Since 2015 when Lompoc hospital was among the 34 lowest Leapfrog-rated hospitals LVMC has refused to collect and submit data that helps Leapfrog calculate the level of safety at the hospital. Leapfrog is the only hospital survey that focuses exclusively on safety.
The Leapfrog heading of “Practices To Prevent Errors” lists measures reflecting the safety of the hospital.
LOMPOC HOSPITAL FAILS TO REPORT SAFETY PRACTICES SUCH AS HAND WASHING
The hospital declined to report to Leapfrog on basic safety practices like hand washing.
Transmitting infections to others in a hospital may result from doctors, nurses and other hospital staff failing to wash their hands.
The simple task of failing to wash hands can result in the spreading of the bacterium Clostridium difficile or “C-diff,” which can produce severe abdominal symptoms and diarrhea, damage the bowel itself, require surgery and even result in death.

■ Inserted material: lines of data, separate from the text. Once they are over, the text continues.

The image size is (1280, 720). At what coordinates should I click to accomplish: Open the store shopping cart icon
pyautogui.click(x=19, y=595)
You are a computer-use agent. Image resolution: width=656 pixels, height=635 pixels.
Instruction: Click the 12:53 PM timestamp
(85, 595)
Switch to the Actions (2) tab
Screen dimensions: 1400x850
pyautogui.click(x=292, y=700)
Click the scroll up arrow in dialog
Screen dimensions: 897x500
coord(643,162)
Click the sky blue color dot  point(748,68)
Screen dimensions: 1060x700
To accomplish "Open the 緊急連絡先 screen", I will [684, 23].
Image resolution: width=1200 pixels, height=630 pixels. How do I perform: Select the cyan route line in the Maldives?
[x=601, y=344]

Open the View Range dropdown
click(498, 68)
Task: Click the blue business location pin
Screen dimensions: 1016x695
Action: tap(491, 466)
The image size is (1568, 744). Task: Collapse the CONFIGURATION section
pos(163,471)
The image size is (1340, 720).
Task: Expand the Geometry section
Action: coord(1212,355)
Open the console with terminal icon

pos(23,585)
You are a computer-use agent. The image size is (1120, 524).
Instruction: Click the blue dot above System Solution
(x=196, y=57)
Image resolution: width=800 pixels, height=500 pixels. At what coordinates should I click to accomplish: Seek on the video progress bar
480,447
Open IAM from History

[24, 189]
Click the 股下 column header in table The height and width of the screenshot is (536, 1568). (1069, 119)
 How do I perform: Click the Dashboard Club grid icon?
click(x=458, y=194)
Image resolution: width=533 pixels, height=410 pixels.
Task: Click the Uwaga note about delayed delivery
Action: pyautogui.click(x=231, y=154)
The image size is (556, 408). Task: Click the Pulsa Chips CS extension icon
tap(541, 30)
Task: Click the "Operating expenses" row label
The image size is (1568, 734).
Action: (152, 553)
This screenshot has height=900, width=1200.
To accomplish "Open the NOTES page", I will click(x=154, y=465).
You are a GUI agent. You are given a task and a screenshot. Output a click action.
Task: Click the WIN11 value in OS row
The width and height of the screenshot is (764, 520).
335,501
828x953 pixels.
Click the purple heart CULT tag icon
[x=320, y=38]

Alarmingly, C-diff can contaminate surfaces in hospitals and remain infectious for up to six months. This makes sterilization of hands, rooms, and hospital surfaces a necessity. Failing to provide records about hand washing may mean that Lompoc hospital standards are not the best.
For the Leapfrog Hospital Safety Grade for the Spring of 2017 Lompoc Valley Medical Center didn’t perform well on measures derived from CMS data. (Since LVMC refused to submit original data Leapfrog relies on CMS public data.)
• Doctors order medications through a computer RATED BELOW AVERAGE
• Staff accurately record patient medications DECLINED TO REPORT
• Hand washing DECLINED TO REPORT
• Communication about medicines RATED BELOW AVERAGE
• Communication about discharge RATED BELOW AVERAGE
• Staff work together to prevent errors DECLINED TO REPORT
One hospital safety expert commented that the Lompoc hospital administrators may refuse to provide information to Leapfrog because they may know the data would result in a lower rating.
In summary, in Santa Barbara county there are other hospitals that are safer than Lompoc hospital.